→ WHAT THIS TASK INVOLVES: Lines from the one containing "[Dia de fortalecer" through the last line of the data are to be repeated word for word, both ends included.

→ PROVIDED RECORDS:
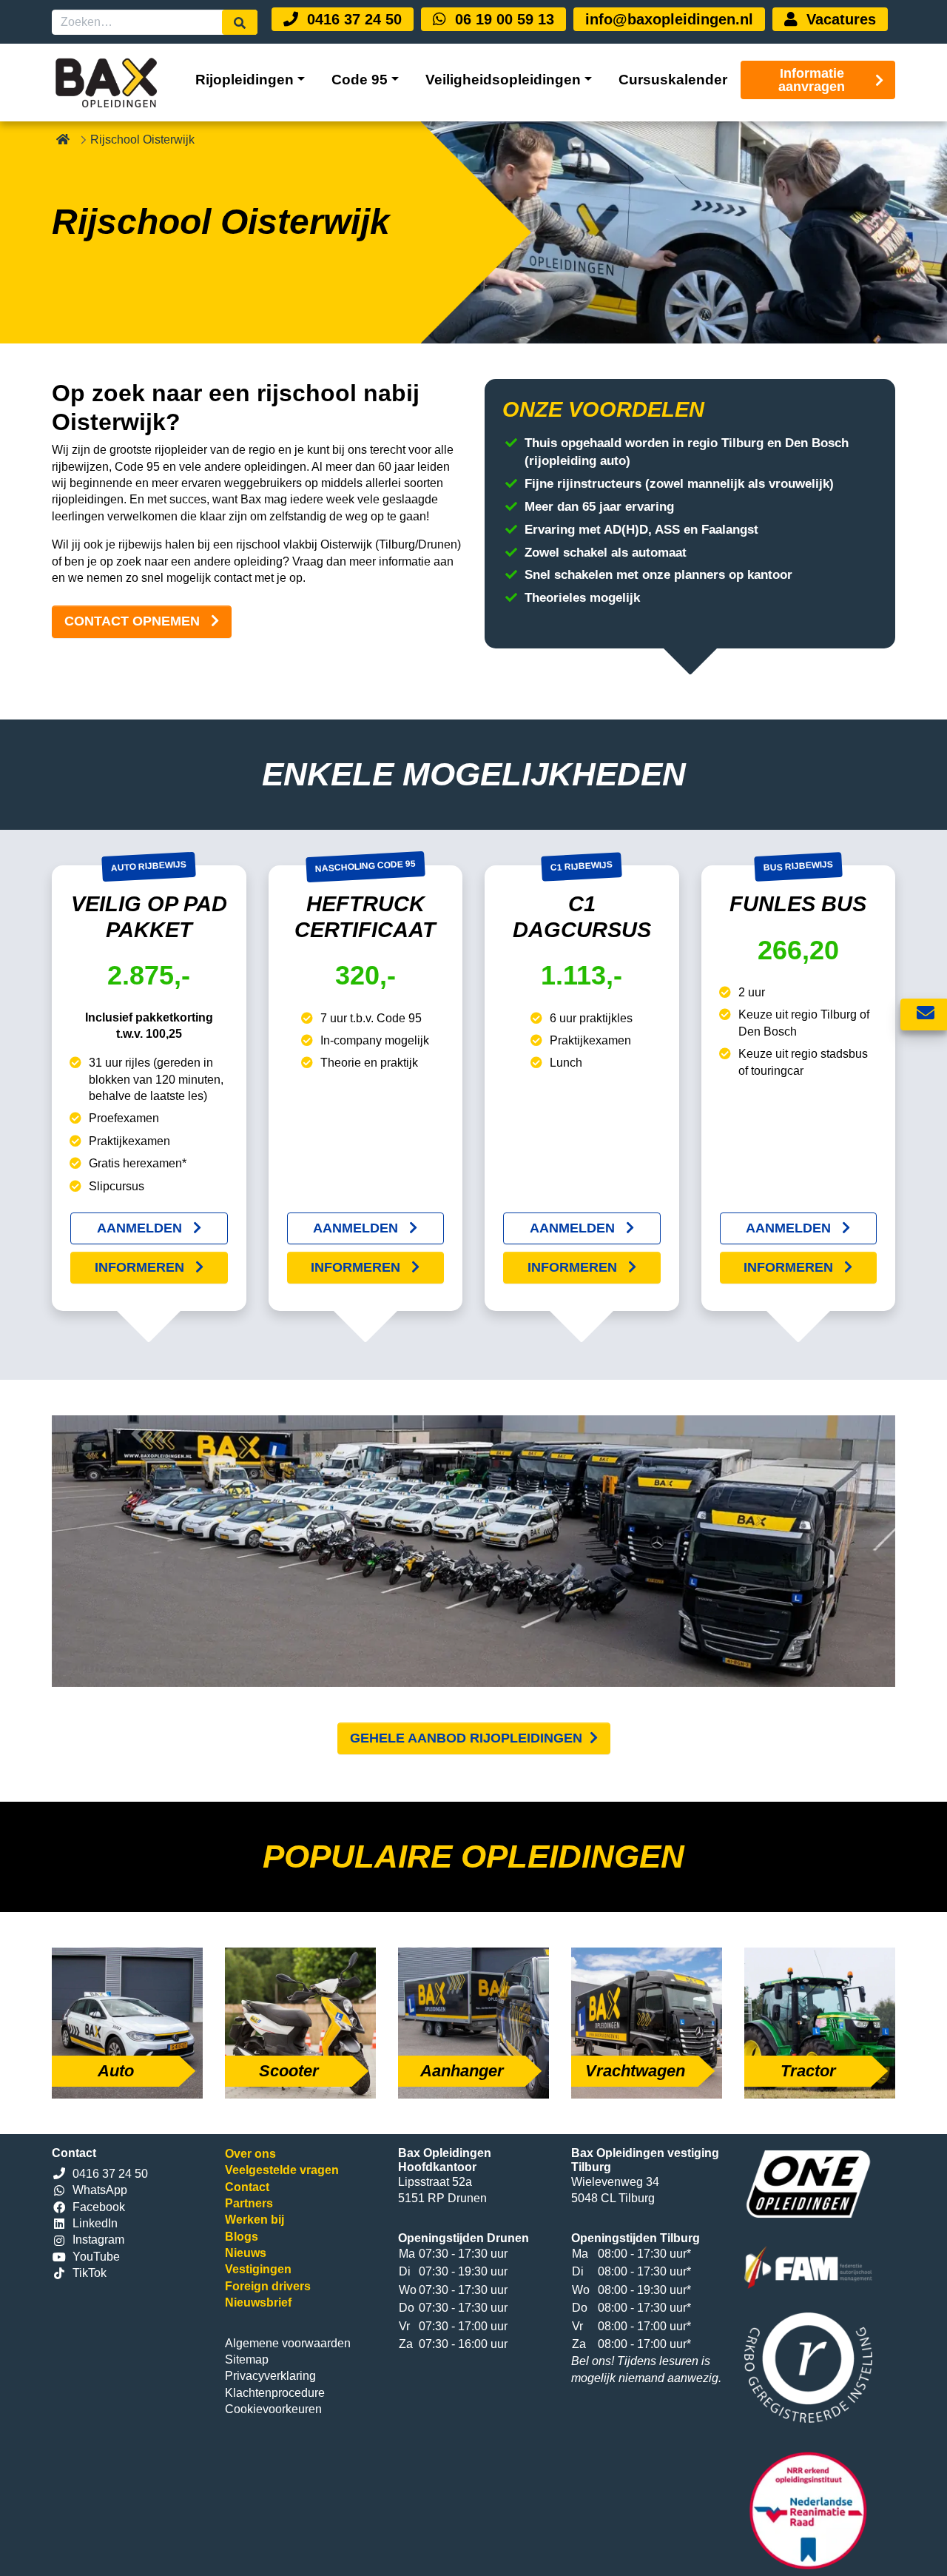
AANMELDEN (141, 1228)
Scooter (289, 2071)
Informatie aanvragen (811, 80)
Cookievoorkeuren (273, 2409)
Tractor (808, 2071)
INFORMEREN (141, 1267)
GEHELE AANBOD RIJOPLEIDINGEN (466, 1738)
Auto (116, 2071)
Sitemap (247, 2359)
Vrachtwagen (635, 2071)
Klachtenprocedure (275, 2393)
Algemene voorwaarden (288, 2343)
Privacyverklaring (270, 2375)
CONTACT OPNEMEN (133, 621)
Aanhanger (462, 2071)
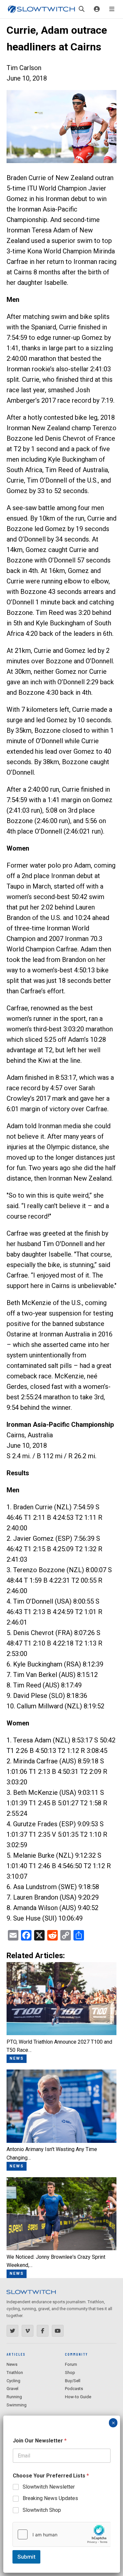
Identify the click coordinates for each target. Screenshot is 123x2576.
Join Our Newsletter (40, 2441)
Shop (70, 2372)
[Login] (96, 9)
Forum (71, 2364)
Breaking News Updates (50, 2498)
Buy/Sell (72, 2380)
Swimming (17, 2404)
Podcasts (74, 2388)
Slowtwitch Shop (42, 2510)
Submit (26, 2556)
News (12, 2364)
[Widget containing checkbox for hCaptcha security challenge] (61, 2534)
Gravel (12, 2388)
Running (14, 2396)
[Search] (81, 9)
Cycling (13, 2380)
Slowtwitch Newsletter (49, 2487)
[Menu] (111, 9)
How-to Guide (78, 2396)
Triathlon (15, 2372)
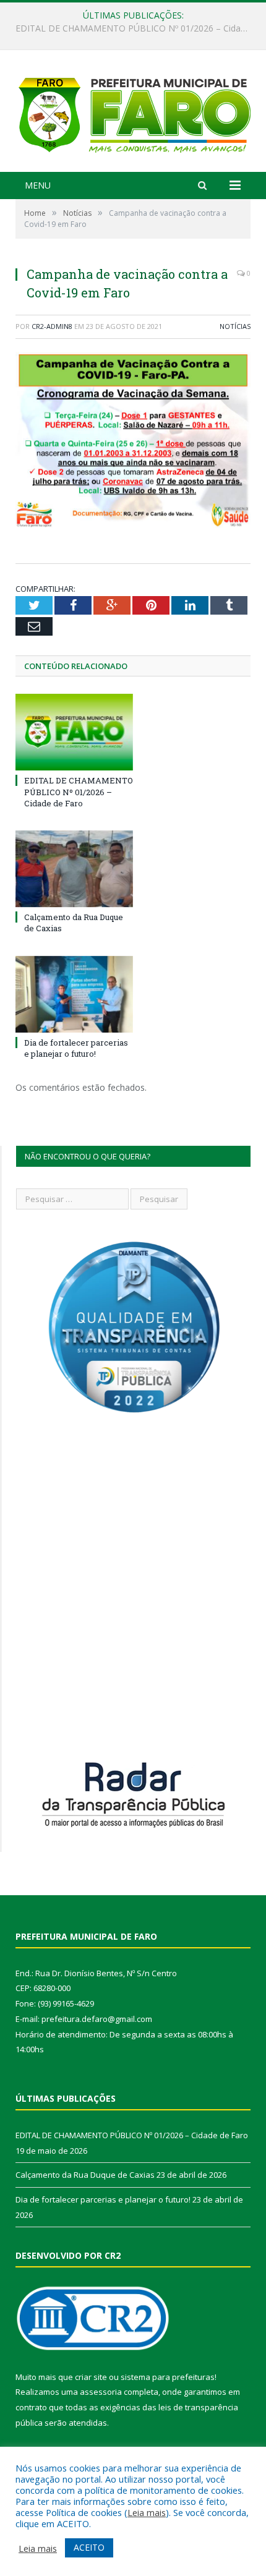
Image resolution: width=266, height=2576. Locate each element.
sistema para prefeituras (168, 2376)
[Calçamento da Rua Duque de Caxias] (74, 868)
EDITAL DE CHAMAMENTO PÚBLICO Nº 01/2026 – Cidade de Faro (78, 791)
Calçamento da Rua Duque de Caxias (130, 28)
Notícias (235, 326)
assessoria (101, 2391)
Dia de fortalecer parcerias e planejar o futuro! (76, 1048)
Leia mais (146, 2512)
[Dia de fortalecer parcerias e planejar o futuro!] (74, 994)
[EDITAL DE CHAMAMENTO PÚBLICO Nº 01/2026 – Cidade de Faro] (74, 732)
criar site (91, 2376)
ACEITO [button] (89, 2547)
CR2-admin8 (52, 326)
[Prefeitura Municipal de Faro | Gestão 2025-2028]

→ ANSWER BELOW:
[Dia de fortalecer parcerias e planejar o futuro!] (74, 994)
[EDITAL DE CHAMAMENTO PÚBLICO Nº 01/2026 – Cidade de Faro] (74, 732)
criar site (91, 2376)
ACEITO [button] (89, 2547)
CR2-admin8 (52, 326)
[Prefeitura Municipal de Faro | Gestão 2025-2028]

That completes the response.